- ABOUT THIS TASK: Set down each record below exactly as it stands. Pictures are not part of the copy.

- DATA FOR PROCESSING:
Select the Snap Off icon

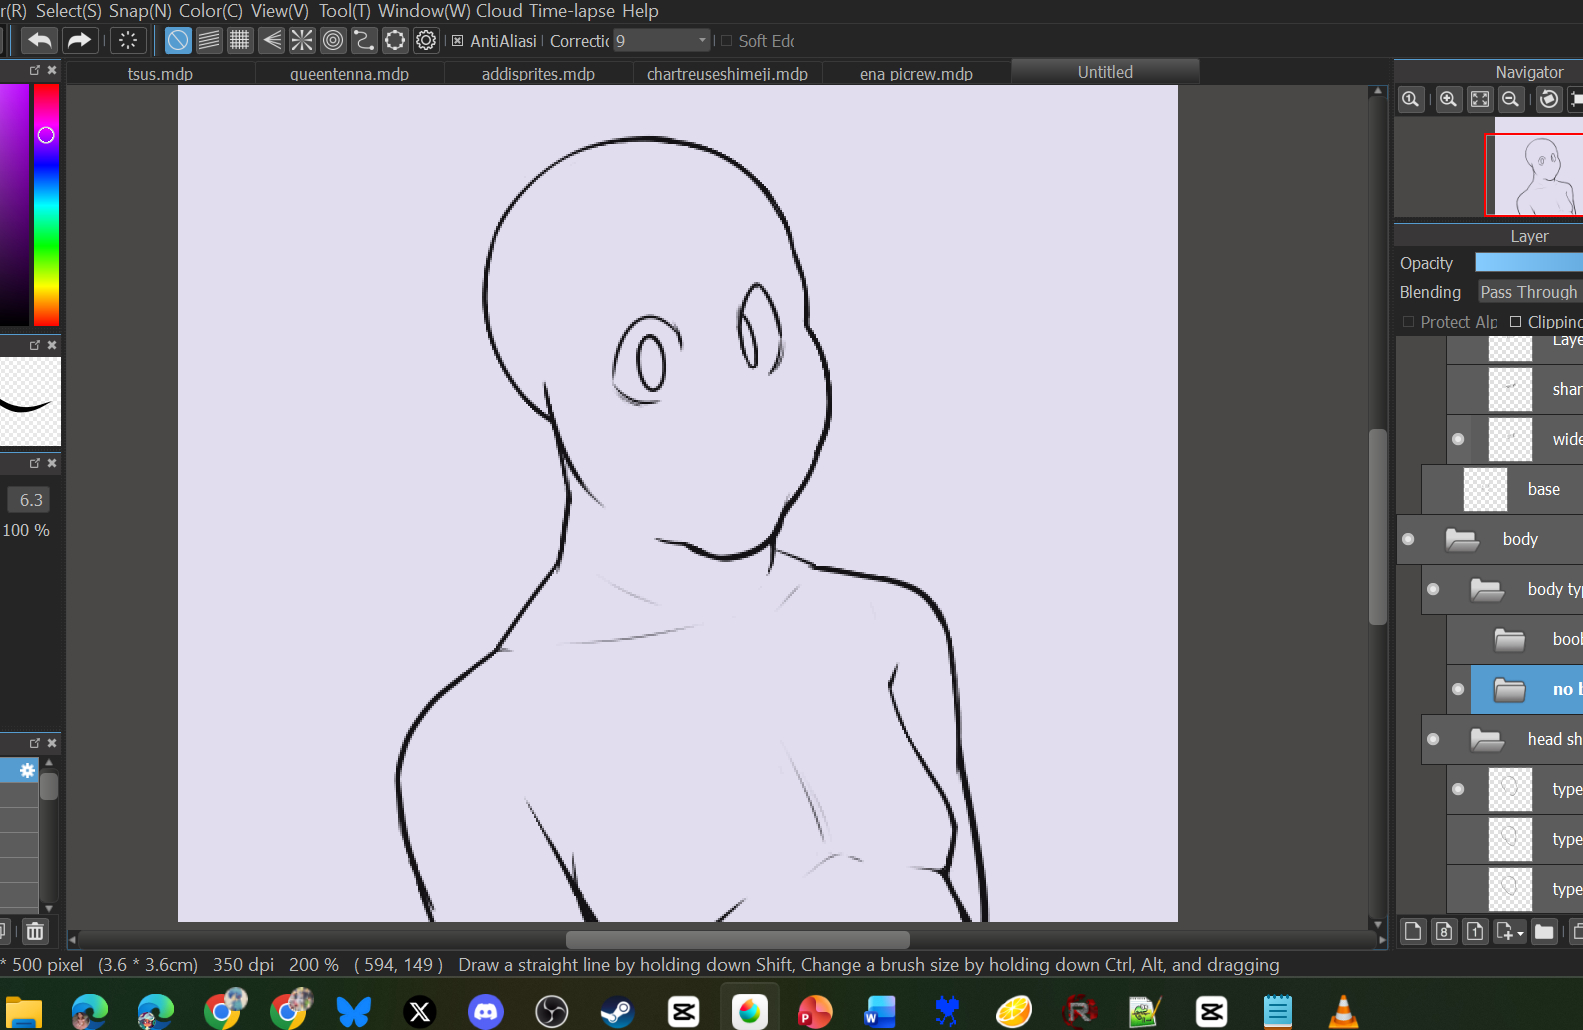pyautogui.click(x=177, y=40)
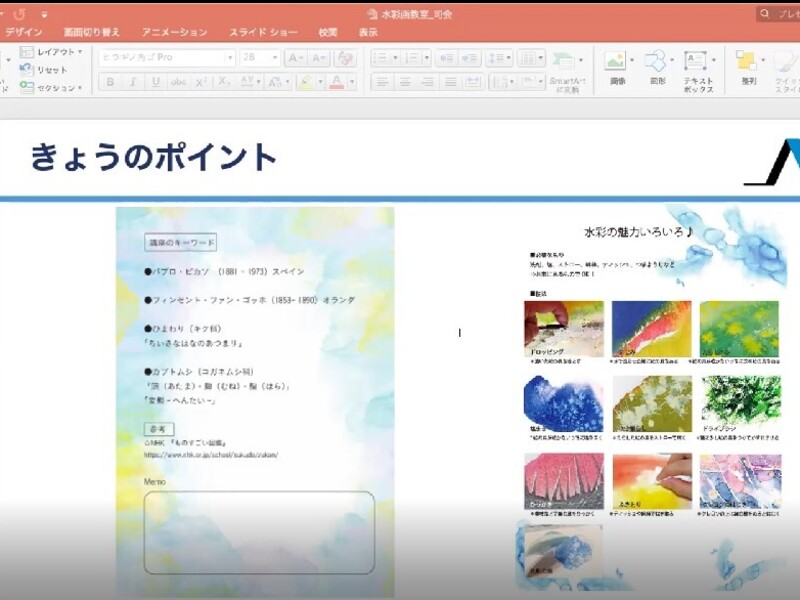Click the bulleted list icon
This screenshot has width=800, height=600.
(x=385, y=58)
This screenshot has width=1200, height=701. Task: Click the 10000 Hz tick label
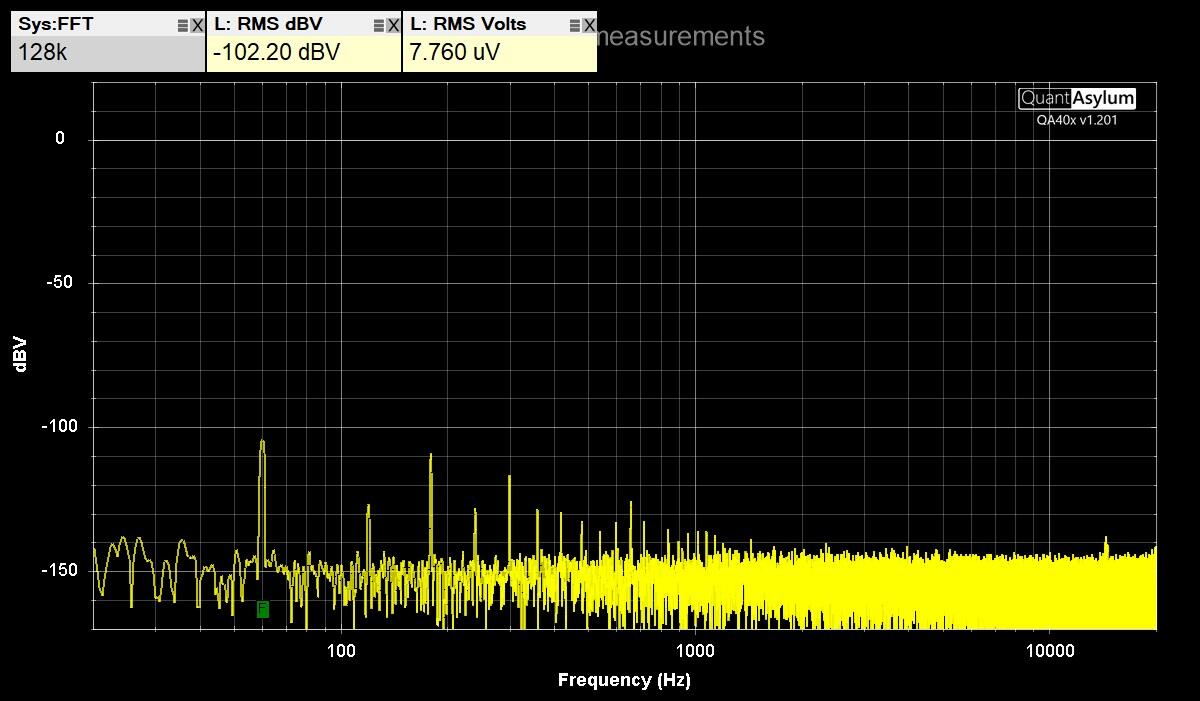click(1049, 651)
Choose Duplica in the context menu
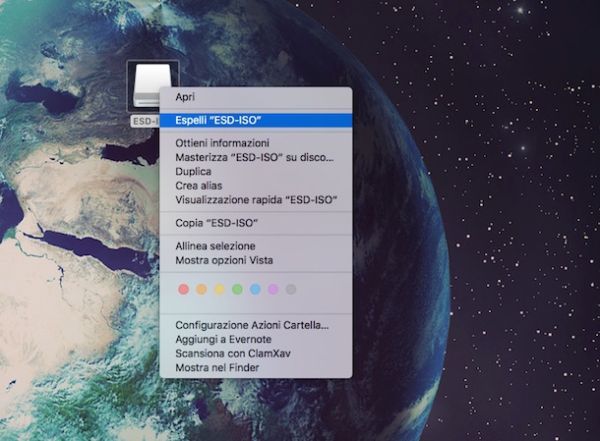Viewport: 600px width, 441px height. coord(193,172)
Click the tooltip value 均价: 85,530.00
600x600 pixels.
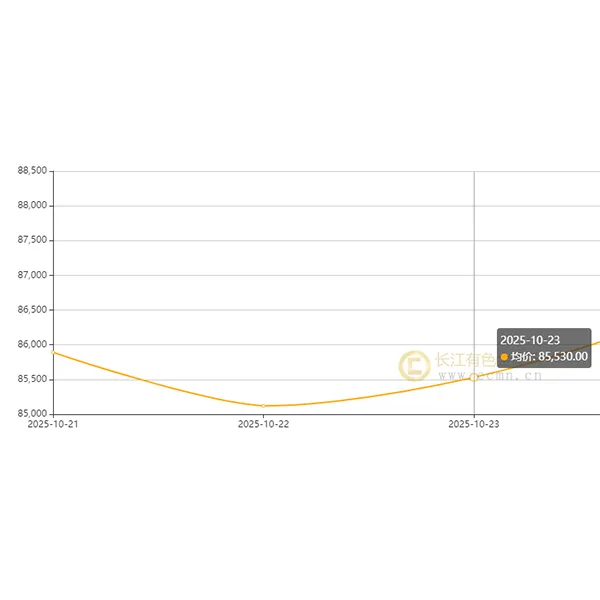[x=549, y=356]
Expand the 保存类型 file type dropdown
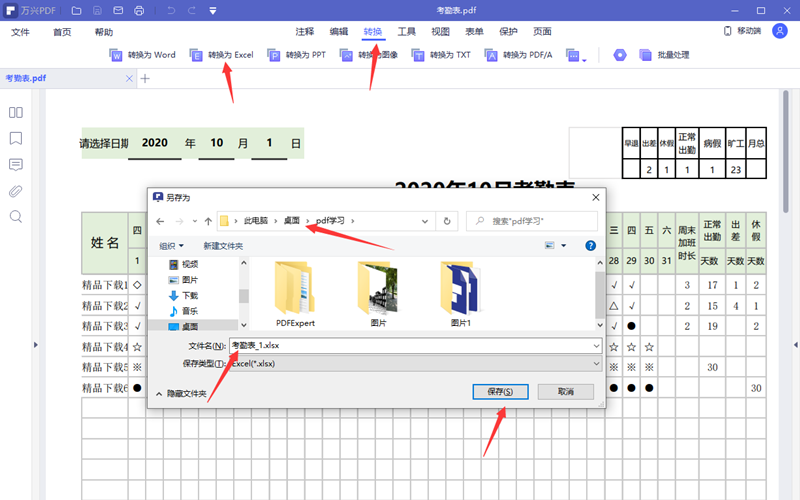The width and height of the screenshot is (800, 500). pyautogui.click(x=415, y=364)
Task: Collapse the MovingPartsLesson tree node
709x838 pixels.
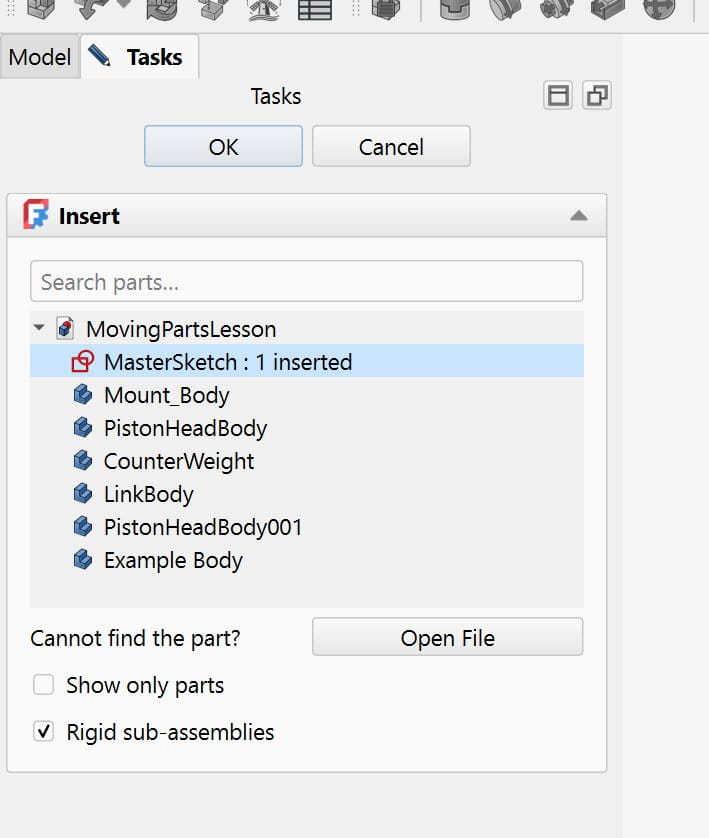Action: pos(39,329)
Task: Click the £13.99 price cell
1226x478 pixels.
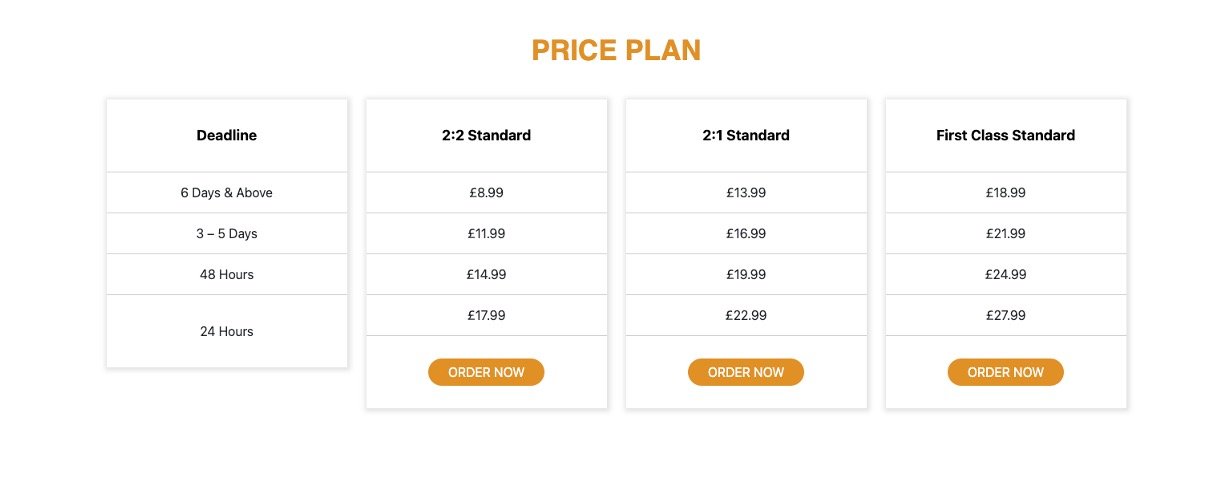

- ANSWER TO THIS PROBLEM:
Select the Snap Off icon

pyautogui.click(x=177, y=40)
Click the bulleted list icon
This screenshot has width=800, height=600.
(x=385, y=58)
This screenshot has width=1200, height=701. Task: Click the 10000 Hz tick label
click(1049, 651)
Choose Duplica in the context menu
Viewport: 600px width, 441px height. coord(193,172)
Click the tooltip value 均价: 85,530.00
600x600 pixels.
[x=549, y=356]
Expand the 保存类型 file type dropdown
The width and height of the screenshot is (800, 500). pyautogui.click(x=415, y=364)
Task: Collapse the MovingPartsLesson tree node
709x838 pixels.
Action: pos(39,329)
Task: Click the £13.99 price cell
1226x478 pixels.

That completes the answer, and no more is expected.